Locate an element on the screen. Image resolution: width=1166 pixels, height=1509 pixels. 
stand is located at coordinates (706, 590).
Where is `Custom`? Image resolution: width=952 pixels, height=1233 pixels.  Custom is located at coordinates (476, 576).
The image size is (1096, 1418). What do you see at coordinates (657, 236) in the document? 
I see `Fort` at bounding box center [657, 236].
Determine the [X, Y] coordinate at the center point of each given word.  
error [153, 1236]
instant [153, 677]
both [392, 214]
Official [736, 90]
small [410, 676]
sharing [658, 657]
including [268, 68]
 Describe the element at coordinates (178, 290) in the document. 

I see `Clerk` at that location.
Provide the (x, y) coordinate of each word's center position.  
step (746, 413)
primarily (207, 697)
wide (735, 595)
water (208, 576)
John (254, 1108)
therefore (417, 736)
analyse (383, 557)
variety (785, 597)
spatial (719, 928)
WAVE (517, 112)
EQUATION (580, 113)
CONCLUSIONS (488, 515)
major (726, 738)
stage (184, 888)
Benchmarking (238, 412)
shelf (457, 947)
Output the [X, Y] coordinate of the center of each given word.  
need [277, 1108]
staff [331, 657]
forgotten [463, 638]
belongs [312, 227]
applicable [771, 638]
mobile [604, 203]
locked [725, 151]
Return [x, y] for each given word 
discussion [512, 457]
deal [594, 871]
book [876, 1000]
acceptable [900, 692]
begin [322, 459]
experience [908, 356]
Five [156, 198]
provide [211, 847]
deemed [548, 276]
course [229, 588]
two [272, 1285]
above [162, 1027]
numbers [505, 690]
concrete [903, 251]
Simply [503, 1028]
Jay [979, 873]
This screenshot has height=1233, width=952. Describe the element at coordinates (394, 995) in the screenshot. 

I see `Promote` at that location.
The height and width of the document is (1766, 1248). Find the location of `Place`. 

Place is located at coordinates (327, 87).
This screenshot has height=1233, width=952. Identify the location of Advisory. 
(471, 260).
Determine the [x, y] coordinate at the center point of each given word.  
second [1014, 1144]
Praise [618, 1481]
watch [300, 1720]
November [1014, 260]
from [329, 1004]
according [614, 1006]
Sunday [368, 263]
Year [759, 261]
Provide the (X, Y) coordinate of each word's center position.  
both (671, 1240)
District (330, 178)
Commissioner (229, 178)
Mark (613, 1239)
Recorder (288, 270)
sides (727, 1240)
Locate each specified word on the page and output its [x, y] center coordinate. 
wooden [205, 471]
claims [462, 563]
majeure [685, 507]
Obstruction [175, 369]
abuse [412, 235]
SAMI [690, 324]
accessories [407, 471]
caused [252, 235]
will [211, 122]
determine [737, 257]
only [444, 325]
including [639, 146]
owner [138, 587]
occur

★ ★ ★ ★

Aim of the exercise
Reproduce the data above in full, swapping every occurrence of "Image resolution" for "Display resolution" and leaving all other text unchanged.

Answer below
Locate an element on the screen. Display resolution: width=1166 pixels, height=1509 pixels. 
stand is located at coordinates (706, 590).
Where is `Custom`? Display resolution: width=952 pixels, height=1233 pixels.  Custom is located at coordinates (476, 576).
The image size is (1096, 1418). What do you see at coordinates (657, 236) in the document? 
I see `Fort` at bounding box center [657, 236].
Determine the [X, Y] coordinate at the center point of each given word.  
error [153, 1236]
instant [153, 677]
both [392, 214]
Official [736, 90]
small [410, 676]
sharing [658, 657]
including [268, 68]
 Describe the element at coordinates (178, 290) in the document. 

I see `Clerk` at that location.
Provide the (x, y) coordinate of each word's center position.  
step (746, 413)
primarily (207, 697)
wide (735, 595)
water (208, 576)
John (254, 1108)
therefore (417, 736)
analyse (383, 557)
variety (785, 597)
spatial (719, 928)
WAVE (517, 112)
EQUATION (580, 113)
CONCLUSIONS (488, 515)
major (726, 738)
stage (184, 888)
Benchmarking (238, 412)
shelf (457, 947)
Output the [X, Y] coordinate of the center of each given word.  
need [277, 1108]
staff [331, 657]
forgotten [463, 638]
belongs [312, 227]
applicable [771, 638]
mobile [604, 203]
locked [725, 151]
Return [x, y] for each given word 
discussion [512, 457]
deal [594, 871]
book [876, 1000]
acceptable [900, 692]
begin [322, 459]
experience [908, 356]
Five [156, 198]
provide [211, 847]
deemed [548, 276]
course [229, 588]
two [272, 1285]
above [162, 1027]
numbers [505, 690]
concrete [903, 251]
Simply [503, 1028]
Jay [979, 873]
This screenshot has height=1233, width=952. Describe the element at coordinates (394, 995) in the screenshot. 

I see `Promote` at that location.
The height and width of the document is (1766, 1248). Find the location of `Place`. 

Place is located at coordinates (327, 87).
This screenshot has height=1233, width=952. Identify the location of Advisory. 
(471, 260).
Determine the [x, y] coordinate at the center point of each given word.  
second [1014, 1144]
Praise [618, 1481]
watch [300, 1720]
November [1014, 260]
from [329, 1004]
according [614, 1006]
Sunday [368, 263]
Year [759, 261]
Provide the (X, Y) coordinate of each word's center position.  
both (671, 1240)
District (330, 178)
Commissioner (229, 178)
Mark (613, 1239)
Recorder (288, 270)
sides (727, 1240)
Locate each specified word on the page and output its [x, y] center coordinate. 
wooden [205, 471]
claims [462, 563]
majeure [685, 507]
Obstruction [175, 369]
abuse [412, 235]
SAMI [690, 324]
accessories [407, 471]
caused [252, 235]
will [211, 122]
determine [737, 257]
only [444, 325]
including [639, 146]
owner [138, 587]
occur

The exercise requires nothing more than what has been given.